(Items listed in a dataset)
** Start **
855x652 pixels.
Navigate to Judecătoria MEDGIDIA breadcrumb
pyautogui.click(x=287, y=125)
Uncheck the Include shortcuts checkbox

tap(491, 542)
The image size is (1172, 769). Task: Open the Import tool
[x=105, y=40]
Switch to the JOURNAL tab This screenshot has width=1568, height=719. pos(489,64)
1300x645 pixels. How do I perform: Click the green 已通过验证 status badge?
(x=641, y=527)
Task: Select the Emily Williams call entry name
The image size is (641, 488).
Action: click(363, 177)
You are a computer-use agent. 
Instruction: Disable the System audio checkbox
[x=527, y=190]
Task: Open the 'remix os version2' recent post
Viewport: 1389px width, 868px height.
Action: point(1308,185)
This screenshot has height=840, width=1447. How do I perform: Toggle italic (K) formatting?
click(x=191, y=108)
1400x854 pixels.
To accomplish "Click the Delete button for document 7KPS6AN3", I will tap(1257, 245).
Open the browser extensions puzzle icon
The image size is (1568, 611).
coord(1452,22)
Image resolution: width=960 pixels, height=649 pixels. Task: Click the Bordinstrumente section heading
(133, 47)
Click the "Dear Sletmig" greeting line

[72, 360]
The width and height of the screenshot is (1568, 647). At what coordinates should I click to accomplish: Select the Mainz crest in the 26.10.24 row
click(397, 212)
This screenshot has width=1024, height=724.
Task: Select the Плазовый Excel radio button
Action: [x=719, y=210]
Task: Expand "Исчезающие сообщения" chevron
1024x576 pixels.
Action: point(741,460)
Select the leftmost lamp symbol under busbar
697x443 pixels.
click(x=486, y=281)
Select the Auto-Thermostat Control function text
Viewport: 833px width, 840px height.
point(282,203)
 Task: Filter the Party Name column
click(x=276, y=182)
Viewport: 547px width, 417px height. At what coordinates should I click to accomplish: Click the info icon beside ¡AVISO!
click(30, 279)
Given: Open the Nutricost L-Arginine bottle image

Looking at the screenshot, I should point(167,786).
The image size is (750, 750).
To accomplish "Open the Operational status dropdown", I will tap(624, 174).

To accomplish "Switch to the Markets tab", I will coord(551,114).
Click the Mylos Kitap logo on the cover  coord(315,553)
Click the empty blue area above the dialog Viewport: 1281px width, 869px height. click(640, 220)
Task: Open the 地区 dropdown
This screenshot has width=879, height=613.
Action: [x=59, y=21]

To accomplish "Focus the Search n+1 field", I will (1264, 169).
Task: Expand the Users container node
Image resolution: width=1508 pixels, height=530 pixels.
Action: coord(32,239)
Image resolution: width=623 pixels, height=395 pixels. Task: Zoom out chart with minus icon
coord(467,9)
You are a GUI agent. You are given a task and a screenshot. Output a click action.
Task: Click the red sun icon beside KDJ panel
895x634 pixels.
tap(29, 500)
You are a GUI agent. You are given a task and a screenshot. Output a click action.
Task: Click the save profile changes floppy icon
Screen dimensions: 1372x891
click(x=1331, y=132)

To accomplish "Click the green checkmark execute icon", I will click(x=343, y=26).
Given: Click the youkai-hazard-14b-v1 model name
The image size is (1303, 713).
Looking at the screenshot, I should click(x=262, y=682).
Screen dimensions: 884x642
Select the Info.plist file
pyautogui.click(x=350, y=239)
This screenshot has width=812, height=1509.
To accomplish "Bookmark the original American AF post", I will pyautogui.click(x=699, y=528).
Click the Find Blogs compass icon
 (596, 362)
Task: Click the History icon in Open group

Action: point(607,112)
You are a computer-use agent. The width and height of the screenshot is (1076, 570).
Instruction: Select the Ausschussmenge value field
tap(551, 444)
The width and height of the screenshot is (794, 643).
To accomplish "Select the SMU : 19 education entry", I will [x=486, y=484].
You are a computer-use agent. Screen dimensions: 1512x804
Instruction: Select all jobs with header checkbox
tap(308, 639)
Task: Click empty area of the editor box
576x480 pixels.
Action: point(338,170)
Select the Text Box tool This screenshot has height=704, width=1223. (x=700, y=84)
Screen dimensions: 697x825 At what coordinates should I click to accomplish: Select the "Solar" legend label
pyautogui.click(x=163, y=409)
** End **
Reproduce every one of the items above verbatim.

> [Response below]:
855x652 pixels.
Navigate to Judecătoria MEDGIDIA breadcrumb
pyautogui.click(x=287, y=125)
Uncheck the Include shortcuts checkbox

tap(491, 542)
The image size is (1172, 769). Task: Open the Import tool
[x=105, y=40]
Switch to the JOURNAL tab This screenshot has width=1568, height=719. pos(489,64)
1300x645 pixels. How do I perform: Click the green 已通过验证 status badge?
(x=641, y=527)
Task: Select the Emily Williams call entry name
The image size is (641, 488).
Action: click(363, 177)
You are a computer-use agent. 
Instruction: Disable the System audio checkbox
[x=527, y=190]
Task: Open the 'remix os version2' recent post
Viewport: 1389px width, 868px height.
Action: point(1308,185)
This screenshot has height=840, width=1447. How do I perform: Toggle italic (K) formatting?
click(x=191, y=108)
1400x854 pixels.
To accomplish "Click the Delete button for document 7KPS6AN3", I will tap(1257, 245).
Open the browser extensions puzzle icon
The image size is (1568, 611).
coord(1452,22)
Image resolution: width=960 pixels, height=649 pixels. Task: Click the Bordinstrumente section heading
(133, 47)
Click the "Dear Sletmig" greeting line

[72, 360]
The width and height of the screenshot is (1568, 647). At what coordinates should I click to accomplish: Select the Mainz crest in the 26.10.24 row
click(397, 212)
This screenshot has width=1024, height=724.
Task: Select the Плазовый Excel radio button
Action: [x=719, y=210]
Task: Expand "Исчезающие сообщения" chevron
1024x576 pixels.
Action: point(741,460)
Select the leftmost lamp symbol under busbar
697x443 pixels.
click(x=486, y=281)
Select the Auto-Thermostat Control function text
Viewport: 833px width, 840px height.
point(282,203)
 Task: Filter the Party Name column
click(x=276, y=182)
Viewport: 547px width, 417px height. At what coordinates should I click to accomplish: Click the info icon beside ¡AVISO!
click(30, 279)
Given: Open the Nutricost L-Arginine bottle image

Looking at the screenshot, I should point(167,786).
The image size is (750, 750).
To accomplish "Open the Operational status dropdown", I will tap(624, 174).

To accomplish "Switch to the Markets tab", I will coord(551,114).
Click the Mylos Kitap logo on the cover  coord(315,553)
Click the empty blue area above the dialog Viewport: 1281px width, 869px height. click(640, 220)
Task: Open the 地区 dropdown
This screenshot has width=879, height=613.
Action: [x=59, y=21]

To accomplish "Focus the Search n+1 field", I will (1264, 169).
Task: Expand the Users container node
Image resolution: width=1508 pixels, height=530 pixels.
Action: coord(32,239)
Image resolution: width=623 pixels, height=395 pixels. Task: Zoom out chart with minus icon
coord(467,9)
You are a GUI agent. You are given a task and a screenshot. Output a click action.
Task: Click the red sun icon beside KDJ panel
895x634 pixels.
tap(29, 500)
You are a GUI agent. You are given a task and a screenshot. Output a click action.
Task: Click the save profile changes floppy icon
Screen dimensions: 1372x891
click(x=1331, y=132)

To accomplish "Click the green checkmark execute icon", I will click(x=343, y=26).
Given: Click the youkai-hazard-14b-v1 model name
The image size is (1303, 713).
Looking at the screenshot, I should click(x=262, y=682).
Screen dimensions: 884x642
Select the Info.plist file
pyautogui.click(x=350, y=239)
This screenshot has width=812, height=1509.
To accomplish "Bookmark the original American AF post", I will pyautogui.click(x=699, y=528).
Click the Find Blogs compass icon
 (596, 362)
Task: Click the History icon in Open group

Action: point(607,112)
You are a computer-use agent. The width and height of the screenshot is (1076, 570).
Instruction: Select the Ausschussmenge value field
tap(551, 444)
The width and height of the screenshot is (794, 643).
To accomplish "Select the SMU : 19 education entry", I will [x=486, y=484].
You are a computer-use agent. Screen dimensions: 1512x804
Instruction: Select all jobs with header checkbox
tap(308, 639)
Task: Click empty area of the editor box
576x480 pixels.
Action: point(338,170)
Select the Text Box tool This screenshot has height=704, width=1223. (x=700, y=84)
Screen dimensions: 697x825 At what coordinates should I click to accomplish: Select the "Solar" legend label
pyautogui.click(x=163, y=409)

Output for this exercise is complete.